Pakaian yang nyaman dan alas kaki yang tidak mudah tergelincir juga penting. Tali, syal, aksesori panjang, dan pakaian yang mudah tersangkut sebaiknya dilepas sebelum bermain. Waktu bermain perlu dihentikan ketika anak tampak kelelahan, kehilangan fokus, atau menunjukkan rasa takut yang berlebihan.
Anak usia dini dapat diperkenalkan pada ayunan dengan sandaran dan pengaman. Durasi awal cukup singkat agar anak dapat mengenali sensasi gerak tanpa merasa kewalahan. Untuk panjatan, pilih struktur rendah dengan pijakan lebar dan pegangan yang mudah diraih.

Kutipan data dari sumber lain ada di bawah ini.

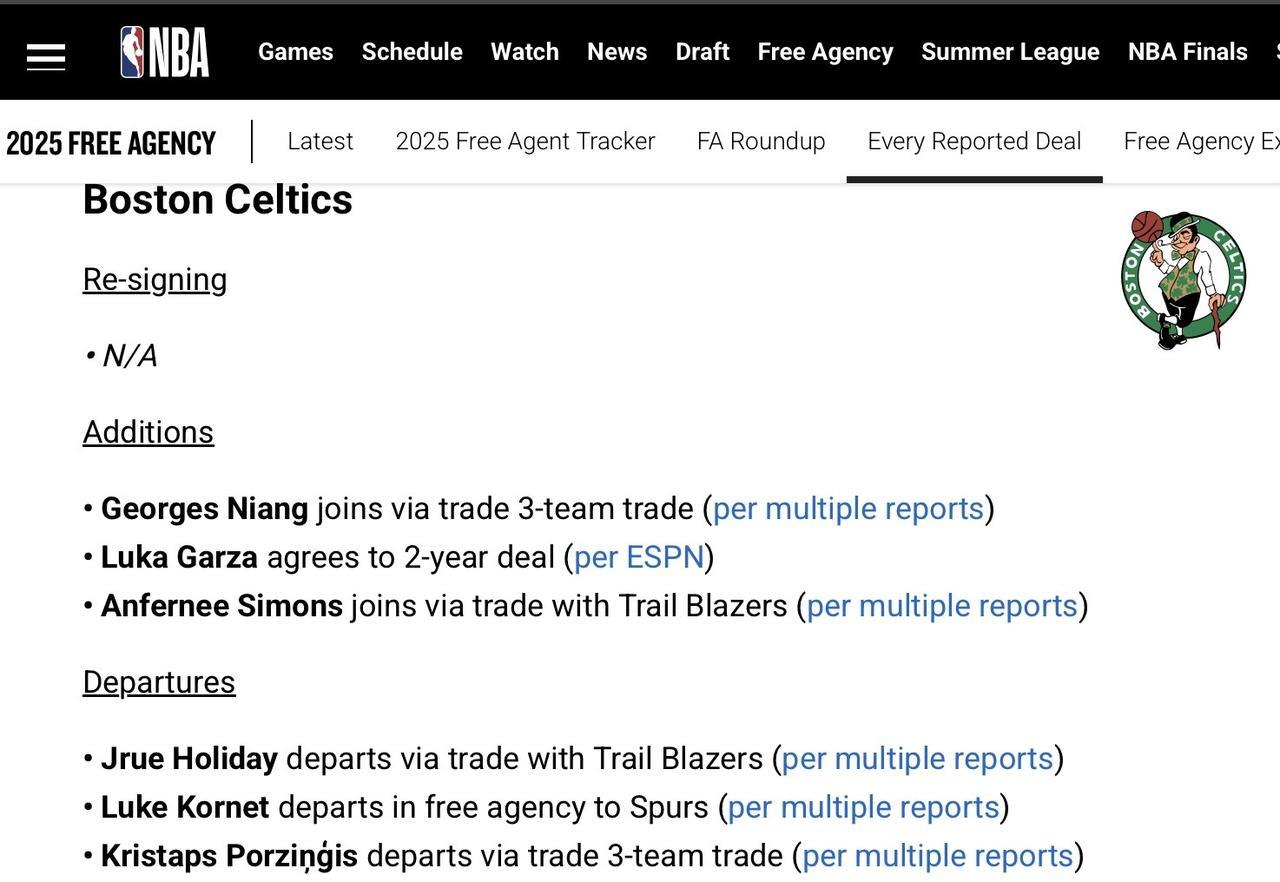Screen dimensions: 1280x882
Task: Open the News menu item
Action: point(617,52)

Anak yang lebih besar dapat diberi variasi seperti bergelantungan, meniti balok rendah, atau berpindah dari satu pegangan ke pegangan lain. Orang tua dapat mengajak anak menyebutkan warna pegangan, menghitung langkah, atau mengikuti pola gerak tertentu. Cara ini menggabungkan stimulasi motorik dengan bahasa, perhatian, dan kemampuan mengikuti instruksi.

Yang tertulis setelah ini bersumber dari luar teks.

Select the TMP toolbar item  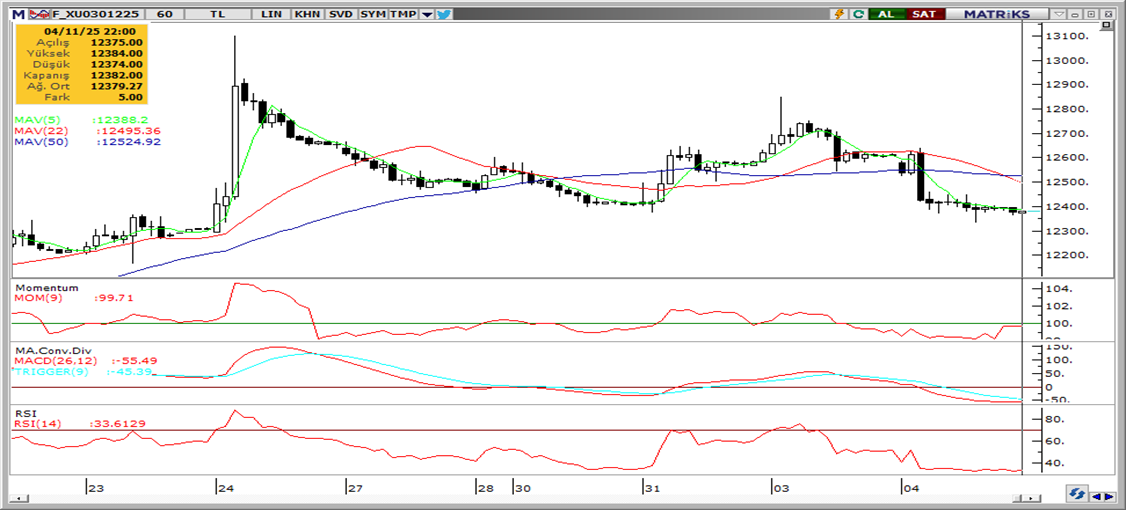(403, 14)
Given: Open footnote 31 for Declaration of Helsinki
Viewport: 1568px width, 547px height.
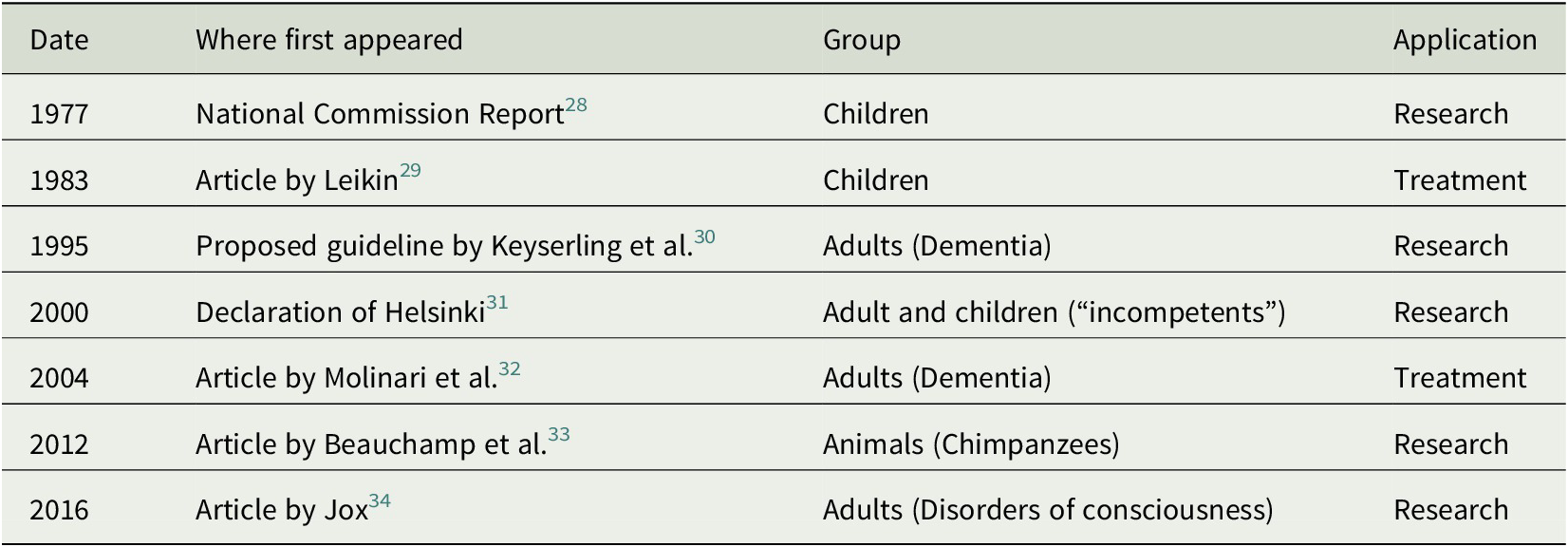Looking at the screenshot, I should (497, 304).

Beberapa kebiasaan berikut membantu kegiatan bermain menjadi terarah:
Permainan ayunan dan panjatan dapat menjadi pintu masuk menuju kebiasaan berolahraga. Anak yang terbiasa bergerak, menjaga keseimbangan, dan menggunakan kekuatan tubuh biasanya lebih siap mengikuti aktivitas fisik lain. Kegiatan keluarga di taman, ruang terbuka, atau lingkungan komunitas juga memperkuat interaksi sosial dan rasa memiliki terhadap lingkungan.

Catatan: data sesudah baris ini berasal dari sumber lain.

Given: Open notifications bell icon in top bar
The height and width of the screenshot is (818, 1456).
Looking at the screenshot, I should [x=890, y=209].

Orang tua dapat memperkenalkan berbagai permainan tradisional dan olahraga rekreasi yang menuntut koordinasi. Contohnya adalah permainan keseimbangan, lompat tali, engklek, atau kegiatan bersepeda ringan. Sebagai gambaran, lomba sepeda lambat melatih kontrol kecepatan, fokus, dan keseimbangan melalui aktivitas yang menyenangkan.
Dukungan komunitas membuat aktivitas fisik anak lebih beragam dan berkelanjutan. Kegiatan yang dikelola secara baik dapat mempertemukan anak dengan teman sebaya, memperkenalkan sportivitas, serta menanamkan kebiasaan menjaga kesehatan. Dengan pendampingan yang tepat, taman bermain dapat menjadi ruang belajar motorik yang aktif, aman, dan menggembirakan.
Jadikan ayunan, panjatan, dan permainan gerak sebagai bagian rutin dari waktu keluarga. Sediakan kesempatan bermain setiap hari, amati perkembangan anak, dan pilih aktivitas yang membuatnya merasa mampu serta bersemangat untuk terus bergerak.